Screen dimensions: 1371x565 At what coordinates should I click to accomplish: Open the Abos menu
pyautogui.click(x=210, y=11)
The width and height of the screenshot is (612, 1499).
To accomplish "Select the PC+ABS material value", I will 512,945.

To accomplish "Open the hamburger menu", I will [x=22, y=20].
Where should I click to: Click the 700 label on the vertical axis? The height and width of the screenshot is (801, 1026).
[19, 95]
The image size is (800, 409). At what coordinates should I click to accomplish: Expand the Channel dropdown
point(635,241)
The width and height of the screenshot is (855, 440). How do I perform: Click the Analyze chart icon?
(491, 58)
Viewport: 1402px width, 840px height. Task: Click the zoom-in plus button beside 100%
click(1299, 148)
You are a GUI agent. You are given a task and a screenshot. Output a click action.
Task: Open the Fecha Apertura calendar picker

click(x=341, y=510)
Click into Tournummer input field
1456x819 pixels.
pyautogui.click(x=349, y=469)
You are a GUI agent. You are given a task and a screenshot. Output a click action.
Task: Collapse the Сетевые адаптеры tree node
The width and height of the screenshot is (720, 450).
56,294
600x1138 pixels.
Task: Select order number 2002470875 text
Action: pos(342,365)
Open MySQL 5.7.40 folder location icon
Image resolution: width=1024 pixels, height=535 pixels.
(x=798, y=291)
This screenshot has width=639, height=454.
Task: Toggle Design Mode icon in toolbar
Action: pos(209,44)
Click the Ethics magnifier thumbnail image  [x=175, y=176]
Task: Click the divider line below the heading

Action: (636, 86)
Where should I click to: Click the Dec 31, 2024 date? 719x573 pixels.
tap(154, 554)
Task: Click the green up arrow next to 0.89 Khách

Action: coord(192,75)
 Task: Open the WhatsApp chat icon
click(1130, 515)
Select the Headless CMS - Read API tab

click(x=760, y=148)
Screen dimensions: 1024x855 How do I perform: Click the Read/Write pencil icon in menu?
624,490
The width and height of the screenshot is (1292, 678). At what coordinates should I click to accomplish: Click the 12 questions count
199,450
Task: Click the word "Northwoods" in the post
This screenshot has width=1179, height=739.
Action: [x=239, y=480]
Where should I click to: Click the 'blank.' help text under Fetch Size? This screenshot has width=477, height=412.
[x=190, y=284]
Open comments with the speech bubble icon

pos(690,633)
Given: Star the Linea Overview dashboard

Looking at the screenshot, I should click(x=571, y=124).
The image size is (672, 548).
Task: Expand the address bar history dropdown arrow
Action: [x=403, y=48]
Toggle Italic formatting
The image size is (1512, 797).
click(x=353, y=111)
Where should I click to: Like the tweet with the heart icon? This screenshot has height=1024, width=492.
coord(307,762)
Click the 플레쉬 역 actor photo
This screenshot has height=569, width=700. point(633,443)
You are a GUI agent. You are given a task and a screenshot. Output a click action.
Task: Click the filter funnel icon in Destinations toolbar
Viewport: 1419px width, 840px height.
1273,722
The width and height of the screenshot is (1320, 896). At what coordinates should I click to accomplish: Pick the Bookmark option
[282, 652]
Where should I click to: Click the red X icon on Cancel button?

- _REQUIRED WORK_
Reproduce the data above, swapping "Where should I click to" for "Where do I click to" everywhere it appears and leaving every other character unchanged.

- _ANSWER FOR THE TASK_
Screen dimensions: 1371x565 At what coordinates should I click to accomplish: Open the Abos menu
pyautogui.click(x=210, y=11)
The width and height of the screenshot is (612, 1499).
To accomplish "Select the PC+ABS material value", I will 512,945.

To accomplish "Open the hamburger menu", I will [x=22, y=20].
Where do I click to: Click the 700 label on the vertical axis? The height and width of the screenshot is (801, 1026).
[19, 95]
The image size is (800, 409). At what coordinates should I click to accomplish: Expand the Channel dropdown
point(635,241)
The width and height of the screenshot is (855, 440). How do I perform: Click the Analyze chart icon?
(491, 58)
Viewport: 1402px width, 840px height. Task: Click the zoom-in plus button beside 100%
click(1299, 148)
You are a GUI agent. You are given a task and a screenshot. Output a click action.
Task: Open the Fecha Apertura calendar picker

click(x=341, y=510)
Click into Tournummer input field
1456x819 pixels.
pyautogui.click(x=349, y=469)
You are a GUI agent. You are given a task and a screenshot. Output a click action.
Task: Collapse the Сетевые адаптеры tree node
The width and height of the screenshot is (720, 450).
56,294
600x1138 pixels.
Task: Select order number 2002470875 text
Action: pos(342,365)
Open MySQL 5.7.40 folder location icon
Image resolution: width=1024 pixels, height=535 pixels.
(x=798, y=291)
This screenshot has width=639, height=454.
Task: Toggle Design Mode icon in toolbar
Action: pos(209,44)
Click the Ethics magnifier thumbnail image  [x=175, y=176]
Task: Click the divider line below the heading

Action: (636, 86)
Where do I click to: Click the Dec 31, 2024 date? 719x573 pixels.
tap(154, 554)
Task: Click the green up arrow next to 0.89 Khách

Action: coord(192,75)
 Task: Open the WhatsApp chat icon
click(1130, 515)
Select the Headless CMS - Read API tab

click(x=760, y=148)
Screen dimensions: 1024x855 How do I perform: Click the Read/Write pencil icon in menu?
624,490
The width and height of the screenshot is (1292, 678). At what coordinates should I click to accomplish: Click the 12 questions count
199,450
Task: Click the word "Northwoods" in the post
This screenshot has width=1179, height=739.
Action: [x=239, y=480]
Where do I click to: Click the 'blank.' help text under Fetch Size? This screenshot has width=477, height=412.
[x=190, y=284]
Open comments with the speech bubble icon

pos(690,633)
Given: Star the Linea Overview dashboard

Looking at the screenshot, I should click(x=571, y=124).
The image size is (672, 548).
Task: Expand the address bar history dropdown arrow
Action: [x=403, y=48]
Toggle Italic formatting
The image size is (1512, 797).
click(x=353, y=111)
Where do I click to: Like the tweet with the heart icon? This screenshot has height=1024, width=492.
coord(307,762)
Click the 플레쉬 역 actor photo
This screenshot has height=569, width=700. point(633,443)
You are a GUI agent. You are given a task and a screenshot. Output a click action.
Task: Click the filter funnel icon in Destinations toolbar
Viewport: 1419px width, 840px height.
1273,722
The width and height of the screenshot is (1320, 896). At what coordinates should I click to accomplish: Pick the Bookmark option
[282, 652]
Where do I click to: Click the red X icon on Cancel button?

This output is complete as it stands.